Так прошел этот вечер.
Я поднялся из-за стола и стал прощаться. Я условился с Врубелем, что он на другой же день утром придет в мою мастерскую.
Помню, помогая надеть пальто, артистка-наездница сказала мне:
— Я вас очень любит… Картины Врубель тоже… Он Джотто… Да, да, даже больше… Искусство понимайт очень трудно… Мало понимайт искусство… Бог и искусство мало понимайт…
По дороге домой, на Долгоруковскую улицу, на убогом московском извозчике, в 2 часа ночи, я думал:
«Особенный человек Врубель… Какой замечательной, какой искренней души!.. Но что это такое?.. Поклонение красоте этой женщины?.. Да, она красива — особенно красива. „Искусство и Бога мало кто понимает“… Как странно было услышать это из уст цирковой артистки».
На другое утро, в 10 часов, Врубель приехал ко мне. Моя большая деревянная мастерская в саду архитектора Червенки на Долгоруковской улице в Москве была прекрасна. Врубель восхищался ею. Я предложил ему поселиться у меня. И спустя два часа Врубель и его картины поместились у меня в мастерской.
Кроме картин, красок и кистей у Врубеля не было ровно ничего. И в то же время, как всегда, он был чрезвычайно элегантно одет. Мы поехали с ним завтракать в «Эрмитаж». Дорогой, по его желанию, мы заехали на Кузнецкий Мост, в магазин Дарзанс[195], — и он накупил там одеколона, парижских духов, модных рубах, галстухов…
Помню, за завтраком в «Эрмитаже» он очень интересовался разными сортами вин и поспорил по поводу марки поданной нам бутылки с метрдотелем. Тут же, в «Эрмитаже», я познакомил тогда его с Мамонтовым, Саввой Ивановичем…
Когда к нам в мастерскую пришел Серов, он недоуменными глазами посмотрел на большие картины Врубеля и опустил голову.
— Замечательно… — сказал я. — Не правда ли?..
— Не знаю… — ответил Серов.
— По-твоему, это не то? — спросил Врубель, обращаясь к Серову. — А т-а-к я не хочу… Скучно… Все одинаковы, как гробы… Я не хочу этого… Я не интересуюсь, кто как умеет… Все уже написано так, как никому уже не написать… А я хочу другого…
— Может быть, ты и прав, Михаил Александрович, — сказал Серов, — но я-то этого не понимаю…

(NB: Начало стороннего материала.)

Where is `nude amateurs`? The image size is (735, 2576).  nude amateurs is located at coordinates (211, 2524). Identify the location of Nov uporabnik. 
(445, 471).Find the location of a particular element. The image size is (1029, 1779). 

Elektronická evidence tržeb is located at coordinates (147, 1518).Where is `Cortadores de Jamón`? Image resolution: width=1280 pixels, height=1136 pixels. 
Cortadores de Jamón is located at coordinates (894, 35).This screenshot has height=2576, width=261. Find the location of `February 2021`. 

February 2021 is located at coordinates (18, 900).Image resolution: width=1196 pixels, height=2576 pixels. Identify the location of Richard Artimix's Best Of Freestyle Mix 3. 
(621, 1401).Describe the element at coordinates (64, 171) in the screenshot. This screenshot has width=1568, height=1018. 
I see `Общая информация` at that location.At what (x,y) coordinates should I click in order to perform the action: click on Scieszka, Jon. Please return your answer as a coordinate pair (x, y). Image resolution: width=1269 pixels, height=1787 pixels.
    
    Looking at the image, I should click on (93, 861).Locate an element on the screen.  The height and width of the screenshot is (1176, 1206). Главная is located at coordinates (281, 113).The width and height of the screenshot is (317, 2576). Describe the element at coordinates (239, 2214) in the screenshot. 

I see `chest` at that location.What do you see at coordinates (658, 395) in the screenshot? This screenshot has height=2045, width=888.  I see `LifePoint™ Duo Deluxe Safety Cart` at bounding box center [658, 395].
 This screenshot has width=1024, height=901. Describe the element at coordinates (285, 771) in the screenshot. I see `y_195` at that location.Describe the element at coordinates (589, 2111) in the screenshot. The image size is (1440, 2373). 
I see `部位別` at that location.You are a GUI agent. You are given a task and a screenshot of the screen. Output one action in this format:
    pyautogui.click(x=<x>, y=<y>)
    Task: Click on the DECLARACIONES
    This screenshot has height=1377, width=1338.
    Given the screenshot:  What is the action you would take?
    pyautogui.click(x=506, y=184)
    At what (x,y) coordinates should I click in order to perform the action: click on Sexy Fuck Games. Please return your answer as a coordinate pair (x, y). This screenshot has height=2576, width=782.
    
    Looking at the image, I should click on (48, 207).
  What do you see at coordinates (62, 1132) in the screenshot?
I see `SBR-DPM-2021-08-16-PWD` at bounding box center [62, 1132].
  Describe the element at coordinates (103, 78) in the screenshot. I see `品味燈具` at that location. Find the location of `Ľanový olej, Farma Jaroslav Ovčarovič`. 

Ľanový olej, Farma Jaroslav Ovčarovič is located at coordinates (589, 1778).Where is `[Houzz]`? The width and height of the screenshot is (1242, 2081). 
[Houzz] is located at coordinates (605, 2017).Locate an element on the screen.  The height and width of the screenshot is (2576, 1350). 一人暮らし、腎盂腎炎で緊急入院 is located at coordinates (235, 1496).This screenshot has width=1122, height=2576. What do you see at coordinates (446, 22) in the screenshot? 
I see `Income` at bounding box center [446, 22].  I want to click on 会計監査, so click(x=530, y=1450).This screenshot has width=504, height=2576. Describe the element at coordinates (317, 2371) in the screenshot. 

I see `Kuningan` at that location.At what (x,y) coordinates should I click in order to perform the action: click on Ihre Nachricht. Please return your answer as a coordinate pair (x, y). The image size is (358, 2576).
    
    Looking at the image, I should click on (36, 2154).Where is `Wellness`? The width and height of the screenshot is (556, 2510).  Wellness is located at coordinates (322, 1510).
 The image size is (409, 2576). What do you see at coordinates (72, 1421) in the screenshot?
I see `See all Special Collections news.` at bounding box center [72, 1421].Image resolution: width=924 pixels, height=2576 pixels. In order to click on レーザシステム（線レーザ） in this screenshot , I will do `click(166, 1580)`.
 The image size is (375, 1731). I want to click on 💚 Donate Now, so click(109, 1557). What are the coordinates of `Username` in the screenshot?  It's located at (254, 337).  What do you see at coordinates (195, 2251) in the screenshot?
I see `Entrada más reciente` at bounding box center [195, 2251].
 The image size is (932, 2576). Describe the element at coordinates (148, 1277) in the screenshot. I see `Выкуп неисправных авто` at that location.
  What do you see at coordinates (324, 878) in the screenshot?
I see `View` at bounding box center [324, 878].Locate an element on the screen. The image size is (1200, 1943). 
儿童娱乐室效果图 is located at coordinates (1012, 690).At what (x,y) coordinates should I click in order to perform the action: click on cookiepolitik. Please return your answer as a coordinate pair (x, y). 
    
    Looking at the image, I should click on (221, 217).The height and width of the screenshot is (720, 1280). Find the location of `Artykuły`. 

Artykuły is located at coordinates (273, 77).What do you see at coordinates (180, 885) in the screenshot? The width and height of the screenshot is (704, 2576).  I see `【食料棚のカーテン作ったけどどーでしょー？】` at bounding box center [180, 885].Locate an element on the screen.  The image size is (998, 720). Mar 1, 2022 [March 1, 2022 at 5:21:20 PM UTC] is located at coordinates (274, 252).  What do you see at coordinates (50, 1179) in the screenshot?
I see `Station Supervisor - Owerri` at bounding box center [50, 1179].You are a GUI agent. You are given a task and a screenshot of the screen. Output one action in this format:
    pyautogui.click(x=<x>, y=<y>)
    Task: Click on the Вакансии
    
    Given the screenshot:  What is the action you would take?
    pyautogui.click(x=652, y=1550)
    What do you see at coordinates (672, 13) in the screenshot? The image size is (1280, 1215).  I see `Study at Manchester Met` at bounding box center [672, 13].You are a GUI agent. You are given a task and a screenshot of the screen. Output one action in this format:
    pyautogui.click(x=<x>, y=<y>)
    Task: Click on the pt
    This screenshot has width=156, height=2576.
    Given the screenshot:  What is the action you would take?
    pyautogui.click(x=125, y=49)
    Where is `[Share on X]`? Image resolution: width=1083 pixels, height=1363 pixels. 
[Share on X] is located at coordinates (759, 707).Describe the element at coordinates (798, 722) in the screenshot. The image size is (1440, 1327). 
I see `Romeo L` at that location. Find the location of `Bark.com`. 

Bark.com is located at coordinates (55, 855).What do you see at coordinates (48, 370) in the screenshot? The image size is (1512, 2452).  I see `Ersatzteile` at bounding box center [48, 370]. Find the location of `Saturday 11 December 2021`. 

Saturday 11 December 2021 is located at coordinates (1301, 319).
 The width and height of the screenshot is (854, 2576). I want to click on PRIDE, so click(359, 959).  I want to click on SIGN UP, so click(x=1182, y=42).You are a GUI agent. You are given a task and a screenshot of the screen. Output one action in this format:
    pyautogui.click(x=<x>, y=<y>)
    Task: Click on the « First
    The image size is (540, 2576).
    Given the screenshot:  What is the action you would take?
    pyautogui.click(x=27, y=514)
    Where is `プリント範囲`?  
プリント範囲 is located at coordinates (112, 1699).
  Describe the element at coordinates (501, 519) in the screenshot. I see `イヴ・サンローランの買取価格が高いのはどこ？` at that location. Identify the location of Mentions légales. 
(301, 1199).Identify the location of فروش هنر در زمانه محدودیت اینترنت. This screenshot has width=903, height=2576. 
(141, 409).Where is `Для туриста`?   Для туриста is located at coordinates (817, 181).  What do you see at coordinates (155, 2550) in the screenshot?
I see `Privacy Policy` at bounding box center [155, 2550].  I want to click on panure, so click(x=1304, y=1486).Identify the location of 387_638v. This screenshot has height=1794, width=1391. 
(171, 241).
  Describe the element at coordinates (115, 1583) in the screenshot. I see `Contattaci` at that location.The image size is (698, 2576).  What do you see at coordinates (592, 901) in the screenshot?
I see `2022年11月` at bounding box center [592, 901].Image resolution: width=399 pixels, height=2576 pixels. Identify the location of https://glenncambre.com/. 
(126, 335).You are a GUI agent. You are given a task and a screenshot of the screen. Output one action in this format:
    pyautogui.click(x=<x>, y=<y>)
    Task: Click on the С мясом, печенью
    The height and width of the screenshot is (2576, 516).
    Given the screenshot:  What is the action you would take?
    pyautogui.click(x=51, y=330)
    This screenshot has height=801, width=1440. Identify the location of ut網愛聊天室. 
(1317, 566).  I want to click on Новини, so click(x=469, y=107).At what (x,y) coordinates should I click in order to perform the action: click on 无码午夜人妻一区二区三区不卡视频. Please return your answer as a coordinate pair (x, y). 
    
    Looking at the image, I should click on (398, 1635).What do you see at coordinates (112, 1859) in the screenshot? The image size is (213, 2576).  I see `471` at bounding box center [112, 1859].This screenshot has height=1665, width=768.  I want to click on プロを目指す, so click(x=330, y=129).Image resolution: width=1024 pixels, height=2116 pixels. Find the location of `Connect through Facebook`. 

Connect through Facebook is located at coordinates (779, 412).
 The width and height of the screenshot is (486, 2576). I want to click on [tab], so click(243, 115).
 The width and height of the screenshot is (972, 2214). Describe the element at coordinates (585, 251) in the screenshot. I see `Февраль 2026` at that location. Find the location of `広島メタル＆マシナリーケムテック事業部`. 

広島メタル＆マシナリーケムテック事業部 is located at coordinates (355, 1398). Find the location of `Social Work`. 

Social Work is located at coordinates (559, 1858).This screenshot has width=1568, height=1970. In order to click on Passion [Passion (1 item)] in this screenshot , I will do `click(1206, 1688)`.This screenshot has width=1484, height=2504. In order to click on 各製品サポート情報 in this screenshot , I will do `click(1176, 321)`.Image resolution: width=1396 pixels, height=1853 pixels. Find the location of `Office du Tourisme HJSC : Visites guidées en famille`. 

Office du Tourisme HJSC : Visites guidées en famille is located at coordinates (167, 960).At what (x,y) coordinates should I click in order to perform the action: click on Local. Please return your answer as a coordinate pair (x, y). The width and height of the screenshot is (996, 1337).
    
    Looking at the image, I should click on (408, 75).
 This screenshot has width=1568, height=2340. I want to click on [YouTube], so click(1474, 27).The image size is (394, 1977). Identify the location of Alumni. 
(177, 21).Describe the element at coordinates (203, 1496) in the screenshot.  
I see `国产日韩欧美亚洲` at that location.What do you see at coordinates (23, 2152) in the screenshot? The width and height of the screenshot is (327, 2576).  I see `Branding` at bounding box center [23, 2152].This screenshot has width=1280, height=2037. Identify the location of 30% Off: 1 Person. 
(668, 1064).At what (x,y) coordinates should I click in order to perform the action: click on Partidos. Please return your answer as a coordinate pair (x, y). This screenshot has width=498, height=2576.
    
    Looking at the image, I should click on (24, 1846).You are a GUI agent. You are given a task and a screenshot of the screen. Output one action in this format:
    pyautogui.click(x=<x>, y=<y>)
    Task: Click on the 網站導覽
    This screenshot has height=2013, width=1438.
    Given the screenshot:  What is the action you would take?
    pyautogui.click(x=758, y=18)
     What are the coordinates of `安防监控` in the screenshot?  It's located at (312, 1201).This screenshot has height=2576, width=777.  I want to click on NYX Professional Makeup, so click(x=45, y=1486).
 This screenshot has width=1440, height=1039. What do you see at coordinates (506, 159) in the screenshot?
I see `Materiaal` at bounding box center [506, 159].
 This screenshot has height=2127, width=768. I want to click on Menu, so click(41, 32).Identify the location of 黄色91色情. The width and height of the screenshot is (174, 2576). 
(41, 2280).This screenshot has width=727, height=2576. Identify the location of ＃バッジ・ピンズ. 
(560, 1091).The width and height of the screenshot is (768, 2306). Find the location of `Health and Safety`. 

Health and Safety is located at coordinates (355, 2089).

— А я не понимаю середины… Я не люблю то, что похоже на натуру… Я вижу не людей, а сплав чего-то… прекрасного и ужасного!.. Слово и язык искусства не есть копия и натура, а художник и его восхищение… Но об этом не стоит говорить… Это долго и бесполезно… Ах, меня совсем не интересует — кто как пишет теперь… Я просто не могу смотреть на все это… Неприятно. Краски в тубах прекраснее, чем теперешние произведения художников! Вы счастливцы… Вы смотрите выставки, восхищаетесь… Находите какую-то разницу нового от старого, какие-то достижения… А я никаких не вижу… Не смотрю и не люблю смотреть… Мне просто представляется все одинаково плохим и невозможно скучным… Лучшее, что я вижу теперь, это — ярлыки на бутылках коньяков и ликеров… Какие они бывают замечательные!.. За границею с этим ушли очень далеко вперед. А какие ярлыки на шампанском!.. Сделать их вовсе не просто… Не думайте…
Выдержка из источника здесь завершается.